## TO DO
The full set of entries below must be returned exactly as shown.

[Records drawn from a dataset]
↓

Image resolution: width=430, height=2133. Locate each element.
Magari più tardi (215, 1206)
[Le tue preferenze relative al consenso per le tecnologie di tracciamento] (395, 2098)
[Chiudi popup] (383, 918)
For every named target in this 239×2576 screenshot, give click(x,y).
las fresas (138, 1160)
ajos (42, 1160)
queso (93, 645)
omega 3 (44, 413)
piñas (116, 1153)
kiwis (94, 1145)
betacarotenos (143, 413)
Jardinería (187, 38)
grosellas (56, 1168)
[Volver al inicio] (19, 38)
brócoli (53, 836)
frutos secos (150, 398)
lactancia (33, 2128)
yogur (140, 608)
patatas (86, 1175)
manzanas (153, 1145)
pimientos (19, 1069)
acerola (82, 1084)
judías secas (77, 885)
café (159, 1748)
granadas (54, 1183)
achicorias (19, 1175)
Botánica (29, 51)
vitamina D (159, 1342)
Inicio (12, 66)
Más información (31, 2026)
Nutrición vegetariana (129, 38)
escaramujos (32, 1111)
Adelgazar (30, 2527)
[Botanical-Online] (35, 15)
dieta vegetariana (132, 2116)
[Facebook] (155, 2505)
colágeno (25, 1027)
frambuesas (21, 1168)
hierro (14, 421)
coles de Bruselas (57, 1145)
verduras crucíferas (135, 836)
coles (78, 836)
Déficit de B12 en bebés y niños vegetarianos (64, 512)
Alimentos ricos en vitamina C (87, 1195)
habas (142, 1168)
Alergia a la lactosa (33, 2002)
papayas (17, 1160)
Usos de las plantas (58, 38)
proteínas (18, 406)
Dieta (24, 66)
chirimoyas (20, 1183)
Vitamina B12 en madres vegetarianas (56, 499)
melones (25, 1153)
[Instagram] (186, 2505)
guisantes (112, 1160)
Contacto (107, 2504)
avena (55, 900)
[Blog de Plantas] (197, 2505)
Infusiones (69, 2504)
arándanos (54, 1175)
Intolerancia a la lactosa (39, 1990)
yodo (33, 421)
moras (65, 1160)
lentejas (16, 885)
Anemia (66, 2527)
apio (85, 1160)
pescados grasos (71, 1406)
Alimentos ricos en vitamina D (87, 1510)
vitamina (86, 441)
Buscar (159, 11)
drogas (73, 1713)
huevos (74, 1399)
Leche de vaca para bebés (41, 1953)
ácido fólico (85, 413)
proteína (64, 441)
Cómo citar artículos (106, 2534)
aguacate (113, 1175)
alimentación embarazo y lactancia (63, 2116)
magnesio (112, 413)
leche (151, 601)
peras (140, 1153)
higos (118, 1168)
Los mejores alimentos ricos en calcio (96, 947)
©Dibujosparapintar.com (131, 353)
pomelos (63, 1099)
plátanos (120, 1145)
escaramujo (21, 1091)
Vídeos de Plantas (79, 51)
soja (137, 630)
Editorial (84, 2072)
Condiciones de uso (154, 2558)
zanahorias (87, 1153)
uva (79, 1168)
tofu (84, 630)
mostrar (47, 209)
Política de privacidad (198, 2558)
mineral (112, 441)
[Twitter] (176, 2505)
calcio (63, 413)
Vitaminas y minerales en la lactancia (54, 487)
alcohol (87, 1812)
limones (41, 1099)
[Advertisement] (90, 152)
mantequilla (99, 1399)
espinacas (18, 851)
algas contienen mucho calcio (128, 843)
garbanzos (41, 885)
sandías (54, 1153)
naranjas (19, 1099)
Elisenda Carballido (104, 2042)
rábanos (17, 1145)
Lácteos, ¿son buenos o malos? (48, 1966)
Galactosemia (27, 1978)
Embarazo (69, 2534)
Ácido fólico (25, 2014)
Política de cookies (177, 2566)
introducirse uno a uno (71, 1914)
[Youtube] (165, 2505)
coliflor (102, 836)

↑

## RESULT BELOW
Image resolution: width=430, height=2133. Locate each element.
Magari più tardi (215, 1206)
[Le tue preferenze relative al consenso per le tecnologie di tracciamento] (395, 2098)
[Chiudi popup] (383, 918)
For every named target in this 239×2576 screenshot, give click(x,y).
las fresas (138, 1160)
ajos (42, 1160)
queso (93, 645)
omega 3 (44, 413)
piñas (116, 1153)
kiwis (94, 1145)
betacarotenos (143, 413)
Jardinería (187, 38)
grosellas (56, 1168)
[Volver al inicio] (19, 38)
brócoli (53, 836)
frutos secos (150, 398)
lactancia (33, 2128)
yogur (140, 608)
patatas (86, 1175)
manzanas (153, 1145)
pimientos (19, 1069)
acerola (82, 1084)
judías secas (77, 885)
café (159, 1748)
granadas (54, 1183)
achicorias (19, 1175)
Botánica (29, 51)
vitamina D (159, 1342)
Inicio (12, 66)
Más información (31, 2026)
Nutrición vegetariana (129, 38)
escaramujos (32, 1111)
Adelgazar (30, 2527)
[Botanical-Online] (35, 15)
dieta vegetariana (132, 2116)
[Facebook] (155, 2505)
colágeno (25, 1027)
frambuesas (21, 1168)
hierro (14, 421)
coles de Bruselas (57, 1145)
verduras crucíferas (135, 836)
coles (78, 836)
Déficit de B12 en bebés y niños vegetarianos (64, 512)
Alimentos ricos en vitamina C (87, 1195)
habas (142, 1168)
Alergia a la lactosa (33, 2002)
papayas (17, 1160)
Usos de las plantas (58, 38)
proteínas (18, 406)
Dieta (24, 66)
chirimoyas (20, 1183)
Vitamina B12 en madres vegetarianas (56, 499)
melones (25, 1153)
[Instagram] (186, 2505)
guisantes (112, 1160)
Contacto (107, 2504)
avena (55, 900)
[Blog de Plantas] (197, 2505)
Infusiones (69, 2504)
arándanos (54, 1175)
Intolerancia a la lactosa (39, 1990)
yodo (33, 421)
moras (65, 1160)
lentejas (16, 885)
Anemia (66, 2527)
apio (85, 1160)
pescados grasos (71, 1406)
Alimentos ricos en vitamina D (87, 1510)
vitamina (86, 441)
Buscar (159, 11)
drogas (73, 1713)
huevos (74, 1399)
Leche de vaca para bebés (41, 1953)
ácido fólico (85, 413)
proteína (64, 441)
Cómo citar artículos (106, 2534)
aguacate (113, 1175)
alimentación embarazo y lactancia (63, 2116)
magnesio (112, 413)
leche (151, 601)
peras (140, 1153)
higos (118, 1168)
Los mejores alimentos ricos en calcio (96, 947)
©Dibujosparapintar.com (131, 353)
pomelos (63, 1099)
plátanos (120, 1145)
escaramujo (21, 1091)
Vídeos de Plantas (79, 51)
soja (137, 630)
Editorial (84, 2072)
Condiciones de uso (154, 2558)
zanahorias (87, 1153)
uva (79, 1168)
tofu (84, 630)
mostrar (47, 209)
Política de privacidad (198, 2558)
mineral (112, 441)
[Twitter] (176, 2505)
calcio (63, 413)
Vitaminas y minerales en la lactancia (54, 487)
alcohol (87, 1812)
limones (41, 1099)
[Advertisement] (90, 152)
mantequilla (99, 1399)
espinacas (18, 851)
algas contienen mucho calcio (128, 843)
garbanzos (41, 885)
sandías (54, 1153)
naranjas (19, 1099)
Elisenda Carballido (104, 2042)
rábanos (17, 1145)
Lácteos, ¿son buenos o malos? (48, 1966)
Galactosemia (27, 1978)
Embarazo (69, 2534)
Ácido fólico (25, 2014)
Política de cookies (177, 2566)
introducirse uno a uno (71, 1914)
[Youtube] (165, 2505)
coliflor (102, 836)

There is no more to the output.